Bei der Unterscheidung zwischen Genie und Wahnsinn entscheidet also der Erfolg. Doch wer bestimmt, wo diese Grenze zwischen Vernunft und Wahnsinn liegt?

Es sind in der Regel gesellschaftliche Konventionen, teilweise auch ökonomische Interessen, die bestimmen, was vernünftig und was unvernünftig ist. Dies ändert sich jedoch von Kultur zu Kultur und von Epoche zu Epoche. Bis ins 18. Jahrhundert, bevor die Medizin die Definitionsmacht über den Wahnsinn erlangte, lag diese bei der Polizei: Wer als wahnsinnig galt, wurde ohne Therapie weggesperrt. Und auch das, was wir unter «Wahnsinn» subsumieren, verändert sich. Eine Anekdote: Der englische Arzt und Philosoph John Locke, der im 17. Jahrhundert lebte, war nach einem Aufenthalt in London entsetzt darüber, wie viele Wahnsinnige es dort gebe – und sein Hauptbeispiel dafür war, dass manche Menschen ohne Hut herumliefen. Die Abgrenzung vom Wahnsinnigen gibt es, seit es die Vernunft gibt, aber der Blick darauf verändert sich. Dies zeigt auch ein Beispiel aus der Psychotherapie, wo nun vermehrt Psychedelika eingesetzt werden. Was lange zur Seite des Unvernünftigen gehörte, wird nun sogar in der Therapie verwendet. In diesem Fall sind es aber vermutlich nicht so sehr gesellschaftliche Konventionen, die zu diesem Umbruch geführt haben, sondern eher die Interessen der Pharmaindustrie.

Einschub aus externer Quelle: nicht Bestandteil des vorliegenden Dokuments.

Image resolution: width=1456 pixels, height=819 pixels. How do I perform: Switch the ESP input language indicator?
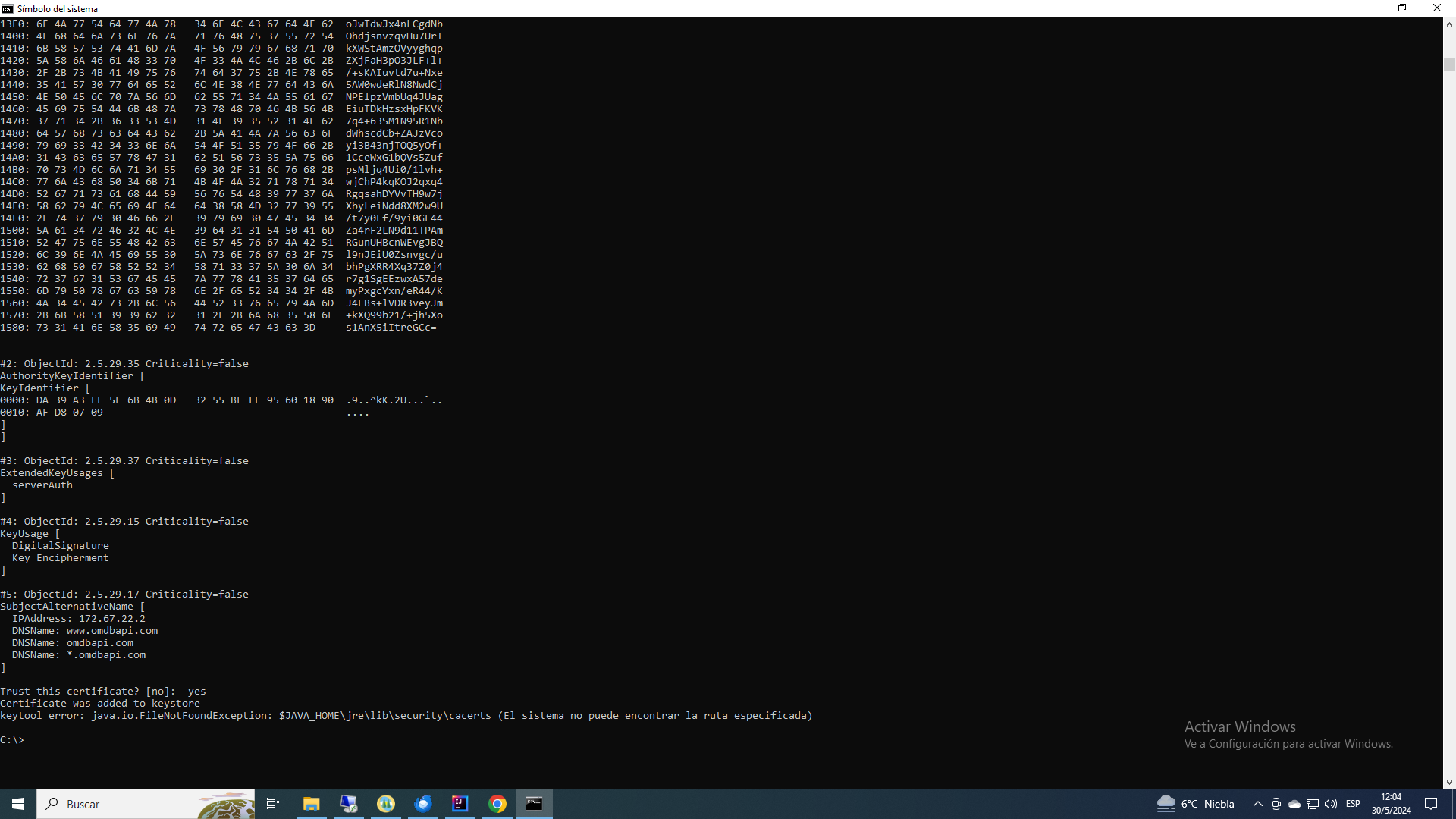tap(1353, 804)
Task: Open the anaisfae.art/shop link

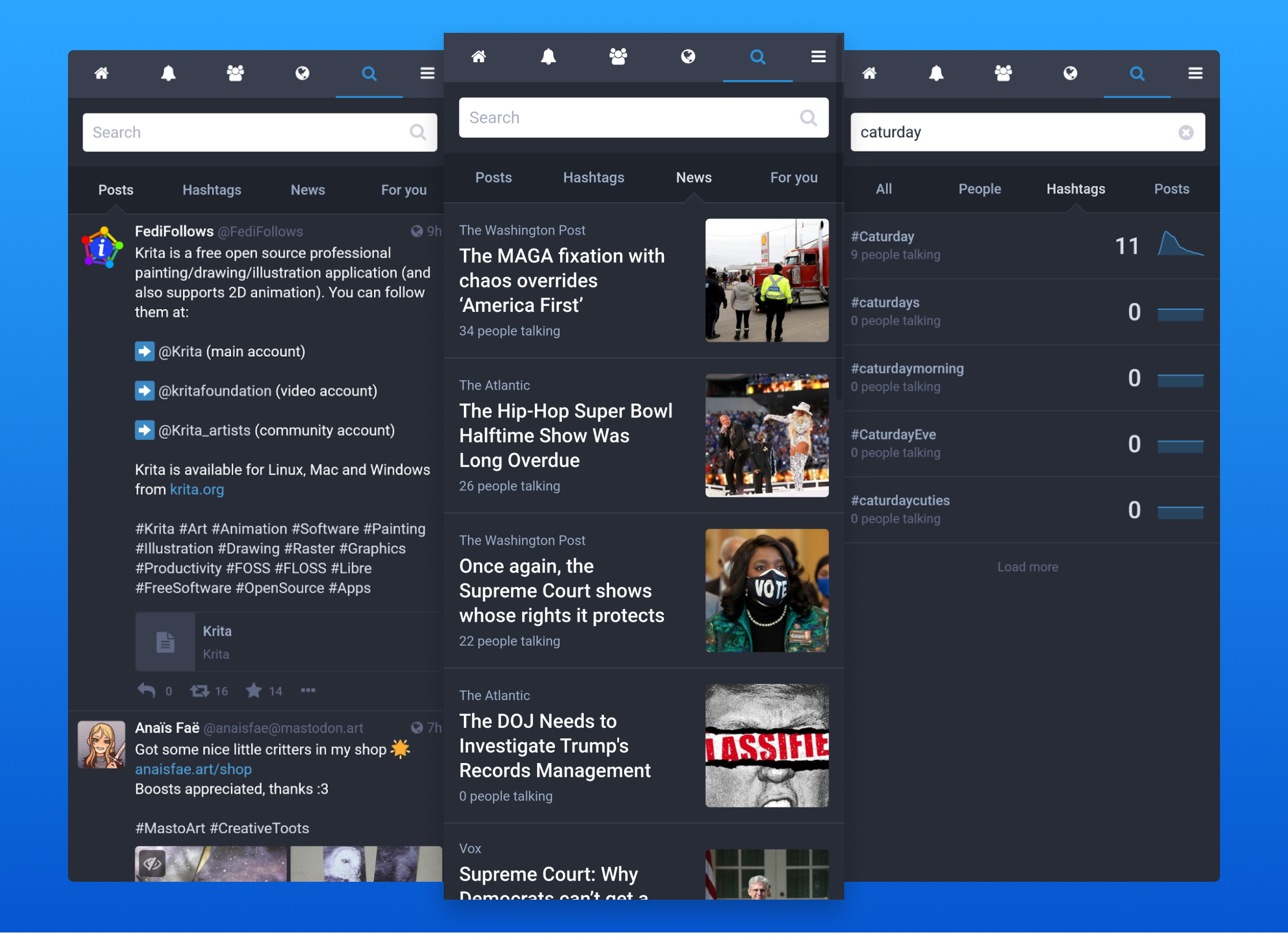Action: 193,769
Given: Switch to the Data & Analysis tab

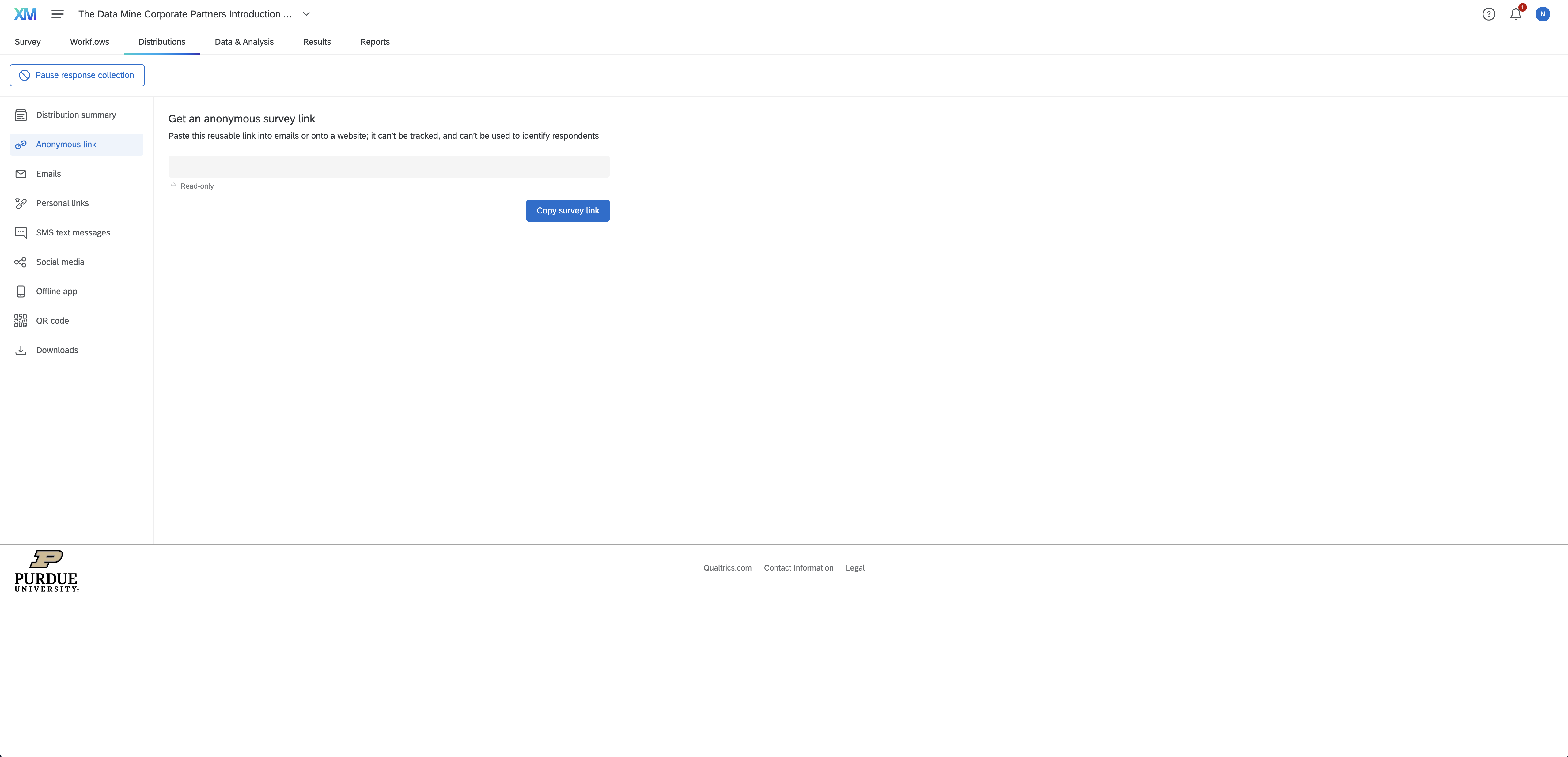Looking at the screenshot, I should tap(244, 41).
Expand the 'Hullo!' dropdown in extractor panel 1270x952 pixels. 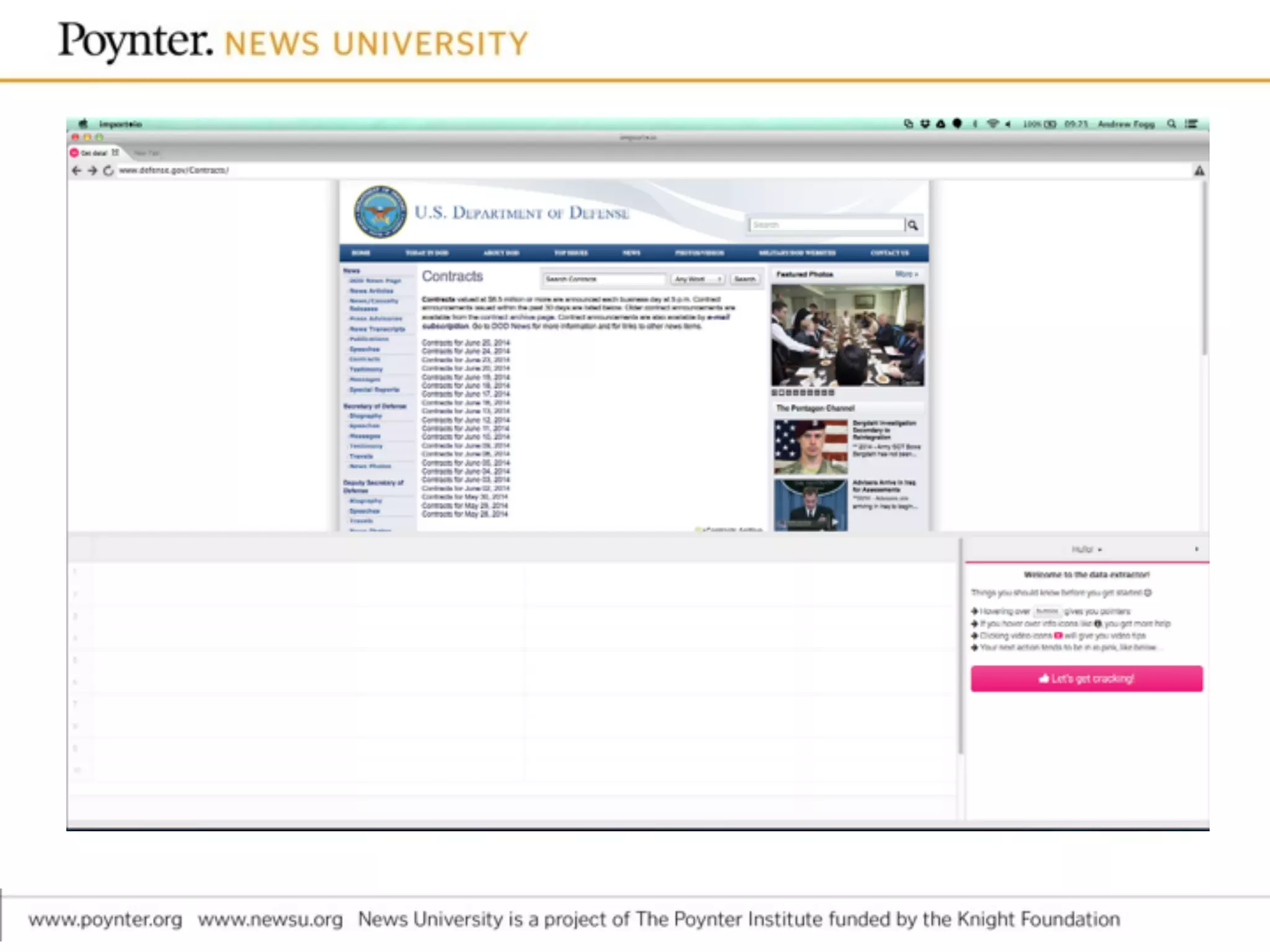click(x=1086, y=550)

Ist es – philosophisch betrachtet – überhaupt möglich, die Irrationalität jemals aus der Vernunft auszuschliessen?

Nein. In der Philosophie gibt es einen dauernden Versuch dieser Abgrenzung, der aber zwangsläufig scheitert. Vielleicht müssen wir hier kurz anschauen, wie Vernunft und Wahnsinn in der westlichen Philosophie verankert sind. Lassen Sie mich etwas ausholen?

Gerne.

Der antike Philosoph Porphyrius machte im dritten Jahrhundert den Versuch, die Vernunft zu beschreiben und Platon mit Aristoteles zu verbinden. Etwas zu verstehen, bedeutete für ihn, etwas richtig zuzuordnen und gleichzeitig von ähnlichen Dingen zu unterscheiden, gemäss der klassischen Definitionsregel genus proximum et differentia specifica. Konkret gesagt bedeutet dies: Ich weiss, dass der Apfel in die Früchteschublade gehört, kann ihn jedoch von der Birne unterscheiden. Diese Vorstellung der Vernunft ist zwar sehr ordentlich, jedoch auch sehr statisch. Sie umfasst beispielsweise keine Veränderung und auch das nicht, was uns Menschen als Einzelpersonen ausmacht, das Individuelle. Alles, was aus dem Raster fällt, lässt sich mit dieser Vernunft nicht fassen und fällt als Wahnsinn weg. Das ist das Hauptproblem der westlichen Philosophie, an dem sie sich seitdem abarbeitet. Und diese Grundvorstellung sind wir nie mehr ganz losgeworden: Um etwas zu verstehen, müssen wir es zunächst definieren. Aber wie kann man über das, was sich ausserhalb der Vernunft befindet, vernünftig sprechen? Entweder man schweigt – gemäss Ludwig Wittgenstein – über das, worüber man nicht sprechen kann, oder man hält es wie Theodor W. Adorno und sieht die Philosophie als Anstrengung, das zu sagen, wovon man nicht sprechen kann. Dabei wird es jedoch stets bei der Anstrengung, also beim fortwährenden Versuch, bleiben.

Zur Person

Daniel Strassberg, geboren 1954 in St. Gallen, hat in Zürich Medizin und Philosophie studiert. Seit 1985 arbeitet er als Psychoanalytiker in eigener Praxis. Daneben unterrichtete er an verschiedenen Universitäten und veröffentlicht Bücher und Artikel aus dem Grenzgebiet von Philosophie und Psychiatrie. Einmal monatlich erscheint eine Kolumne in der «Republik». In Kürze erscheint bei Matthes & Seitz ein Buch über den Talmud.

Publikationen (Auswahl): Der Wahnsinn der Philosophie, Chronos 2014; Spektakuläre Maschinen, Matthes & Seitz 2022; Der Teufel hat keine Zeit, Rotpunkt 2022.